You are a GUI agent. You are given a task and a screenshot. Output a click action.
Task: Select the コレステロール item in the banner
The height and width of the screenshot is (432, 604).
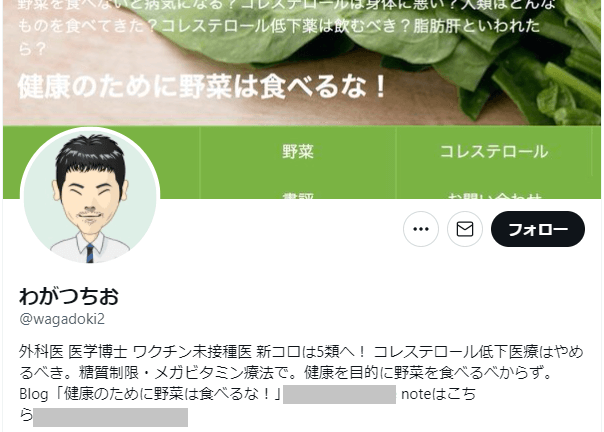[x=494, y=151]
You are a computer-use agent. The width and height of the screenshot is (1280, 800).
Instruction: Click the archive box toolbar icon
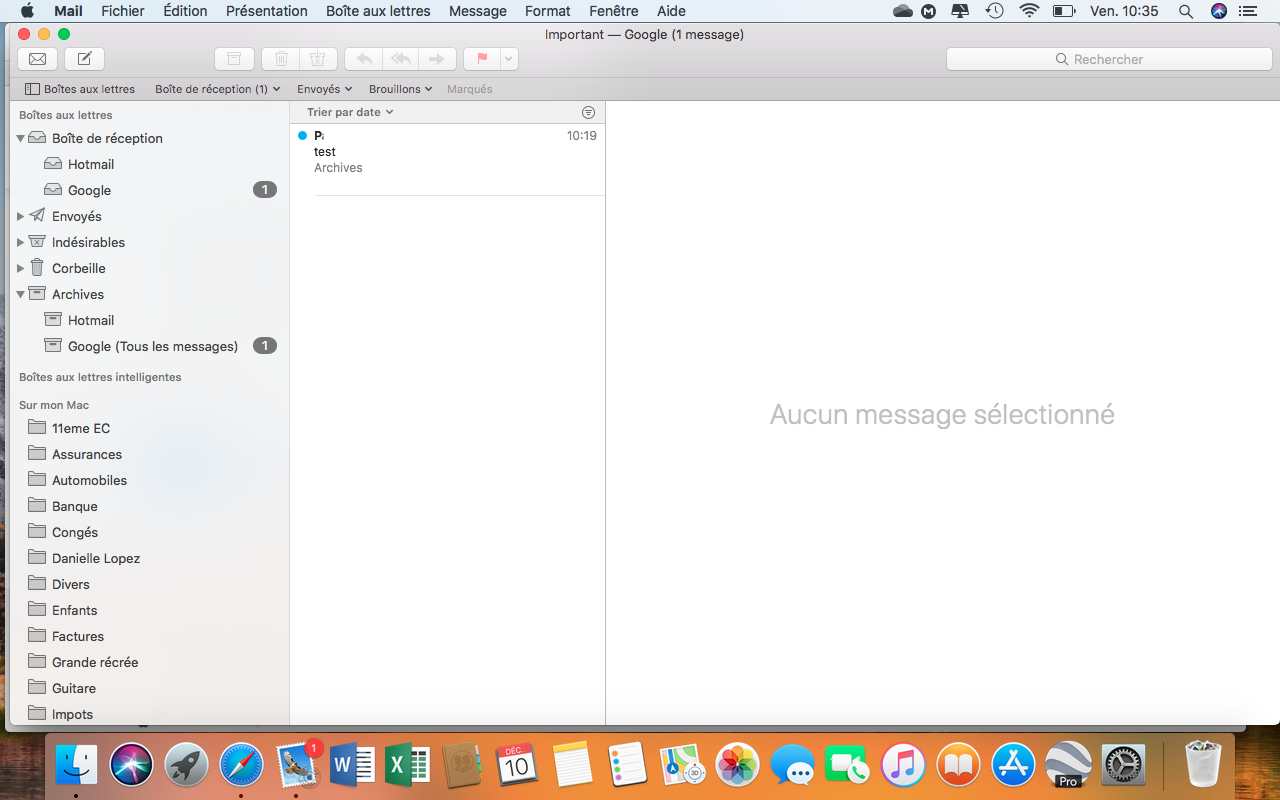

###

> [TASK DESCRIPTION] Collect every line of the records above that contains the string "width", treating uppercase and lowercase as different.

> [ANSWER FOR THE TASK]
The height and width of the screenshot is (432, 604).
You are a computer-use agent. The width and height of the screenshot is (1280, 800).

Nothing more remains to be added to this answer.